De même, l'époque de la Réforme connaît des effervescences millénaristes (guerre des Paysans de Thomas Müntzer, anabaptistes de Münster, etc.) tandis que certains courants millénaristes plus tardifs (comme les levellers anglais du xviie siècle) ont été analysés comme les précurseurs directs des mouvements révolutionnaires séculiers qui suivront.

De nombreux mouvements chrétiens contemporains, en particulier ceux nés en terrain protestant comme les adventistes du septième jour ou les témoins de Jéhovah, revendiquent explicitement et fortement leur attente du règne terrestre du Messie. Cependant, la croyance aux perspectives millénaristes reste aujourd'hui partagée, bien au-delà de ces groupes minoritaires, dans de larges secteurs du protestantisme évangélique ou fondamentaliste, en particulier aux États-Unis.

Plusieurs passages de l'Ancien et du Nouveau Testament ont servi de support aux croyances et aux spéculations millénaristes (dont les détails diffèrent sensiblement selon les courants de pensée et les époques considérés), notamment le Livre de Daniel et celui de l'Apocalypse où il est fait allusion à un règne de mille années de paix sur Terre. Si l'on ne tient pas compte de ses multiples variantes, le schéma millénariste chrétien se déroule classiquement comme suit : les temps de la fin sont annoncés par une série de catastrophes et d'épreuves, orchestrées par un anti-messie, l'Antéchrist. Celui-ci est finalement vaincu lors de la bataille d'Harmagueddon et Satan se voit enchaîné « pour mille ans ». Le règne de paix du Christ, Roi du monde, peut alors commencer. Ce n'est qu'à l'issue de ce millenium que Satan est de nouveau délié en vue d'un ultime affrontement entre les forces du bien et du mal qui s'achève par la résurrection finale et le Jugement dernier qui concluent l'histoire et signent l'entrée dans la Jérusalem céleste.

Dans le monde musulman sunnite, la croyance messianique s'est focalisée sur l'attente d'un Mahdi devant préparer les voies au règne du Messie. Tout au long de l'histoire musulmane, de nombreux mouvements mahdistes (notamment au Soudan en 1881-1885) ont servi de catalyseur à des révoltes parfois couronnées de succès contre l'autorité en place. En cas de succès, les mouvements mahdistes ont donné naissance à de nouvelles dynasties. Chez les musulmans chiites, la figure du Mahdi est remplacée par celle de l'Imam caché, un descendant d'Ali, gendre du prophète Mahomet, qui a été « occulté » et doit réapparaître au bout de plusieurs siècles pour régénérer l'islam.
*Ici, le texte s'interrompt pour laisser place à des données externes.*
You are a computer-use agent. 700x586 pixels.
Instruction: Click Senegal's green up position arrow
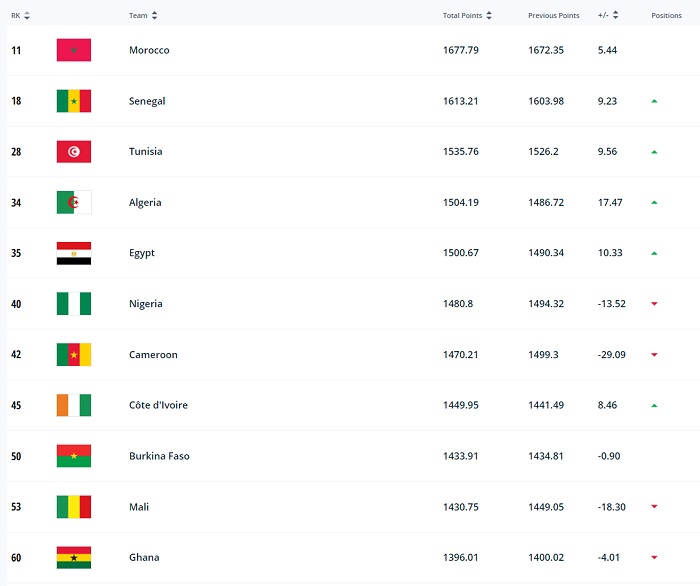tap(654, 101)
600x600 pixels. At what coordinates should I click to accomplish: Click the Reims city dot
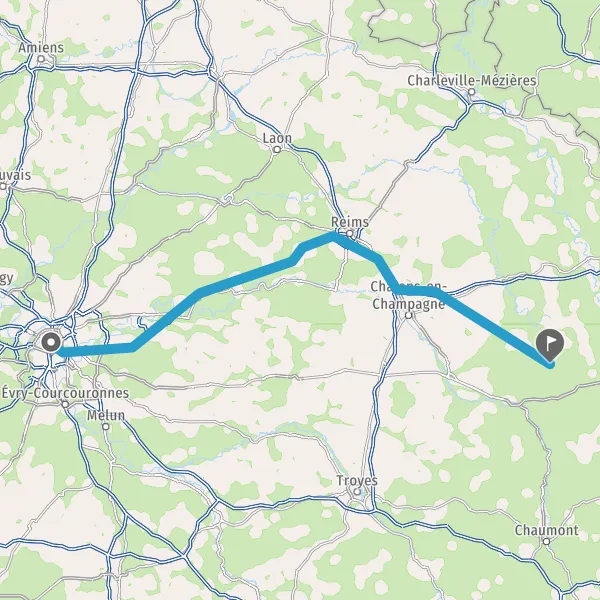pyautogui.click(x=349, y=233)

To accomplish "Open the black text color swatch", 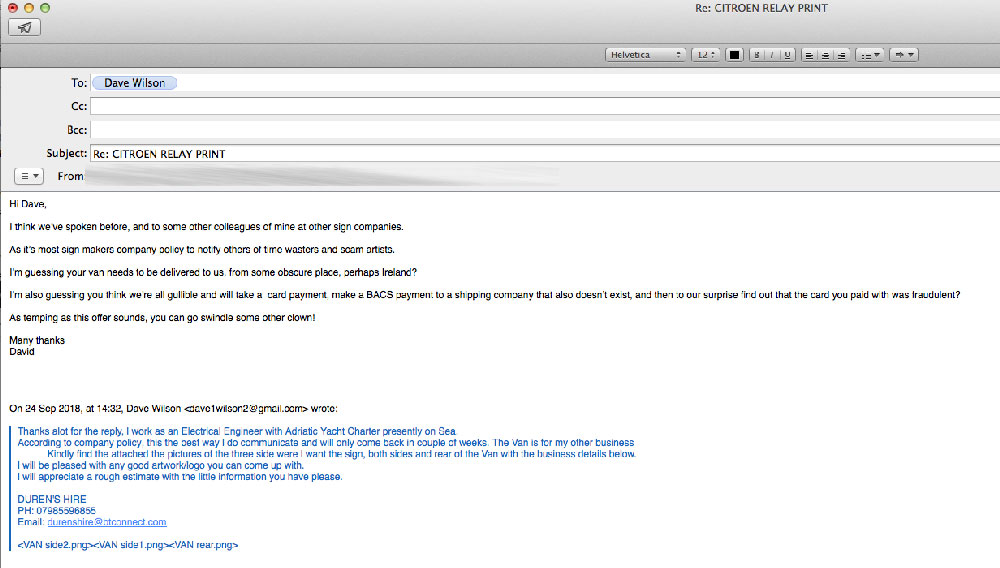I will [734, 55].
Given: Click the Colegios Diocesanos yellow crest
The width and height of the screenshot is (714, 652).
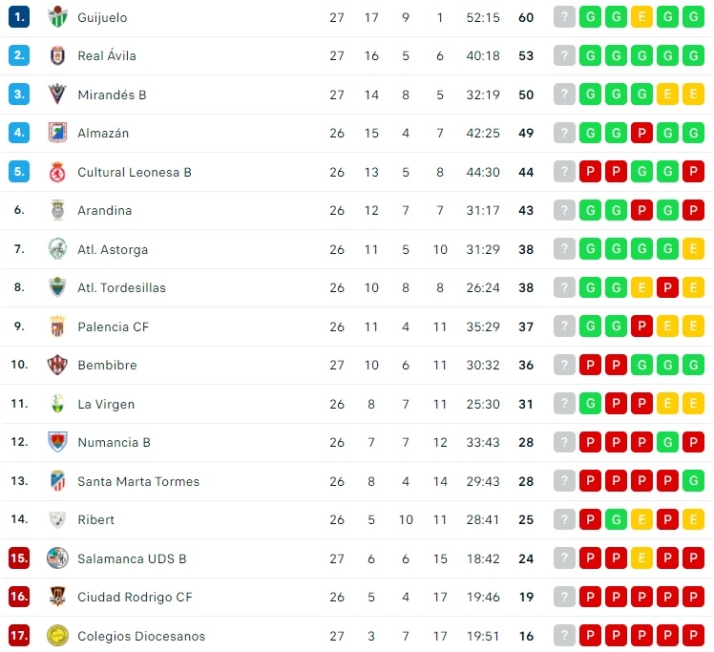Looking at the screenshot, I should 58,636.
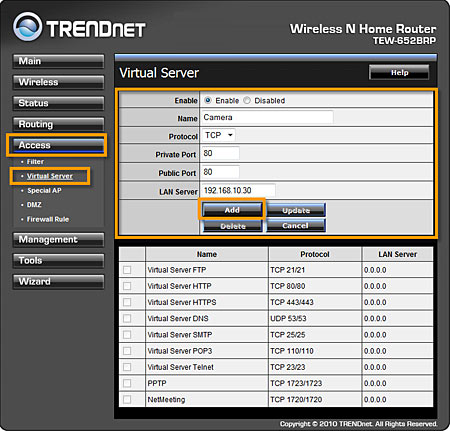This screenshot has width=450, height=431.
Task: Select the Enable radio button
Action: click(208, 100)
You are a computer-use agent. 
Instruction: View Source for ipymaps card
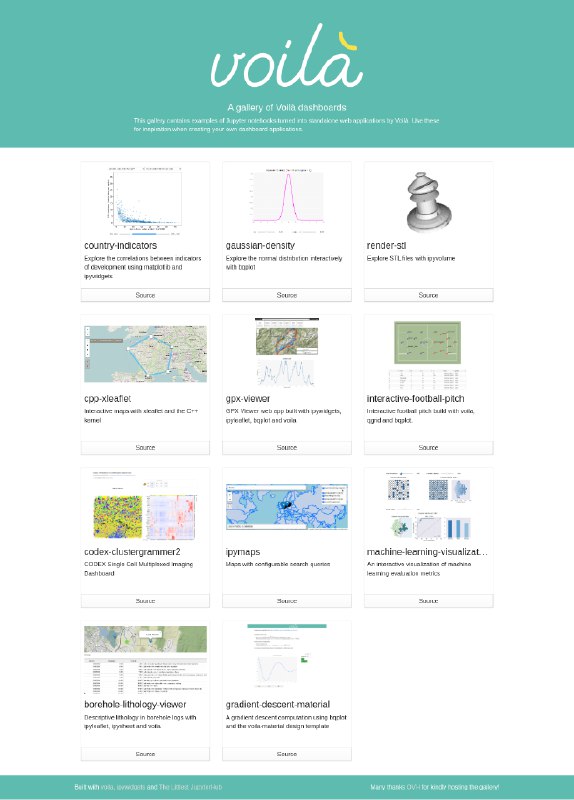[x=287, y=601]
La rencontre des religions traditionnelles avec les missions chrétiennes a favorisé l'apparition de croyances messianiques et millénaristes : ainsi en est-il, par exemple, en Mélanésie du culte du cargo qui s'est traduit, au milieu du xxe siècle, par la croyance que des cargos chargés de vivres et venus du bout du monde allaient apporter la prospérité. Les adeptes du cargo cult se sont ainsi mis à détruire tous leurs biens dans l'espoir que la destruction des richesses existantes allait précipiter l'arrivée du règne de l'abondance.

Des univers de croyances étrangers au monde monothéiste connaissent aussi des croyances de type millénariste, même si elles s'insèrent dans une conception cyclique et non plus linéaire du temps, ce qui en modifie la portée : ainsi, par exemple, dans le bouddhisme rencontre-t-on l'idée que, la dégénérescence de la loi bouddhique s'accentuant au fil de l'histoire, viendra un Bouddha sauveur, Maitreya (Miroku en japonais) capable de la restaurer dans sa plénitude initiale.

En définitive, on doit constater que, même si une part de l'énergie protestataire qui informait le millénarisme des siècles passés s'est sécularisée à partir du xixe siècle en mouvements révolutionnaires non religieux voire antireligieux (communisme notamment), et même si le millenium religieux a trouvé des analogues politiques (le « Reich de mille ans » des nazis), les croyances centrées sur l'espérance d'un règne terrestre du messie sont loin de pouvoir être considérées comme marginales à l'heure actuelle.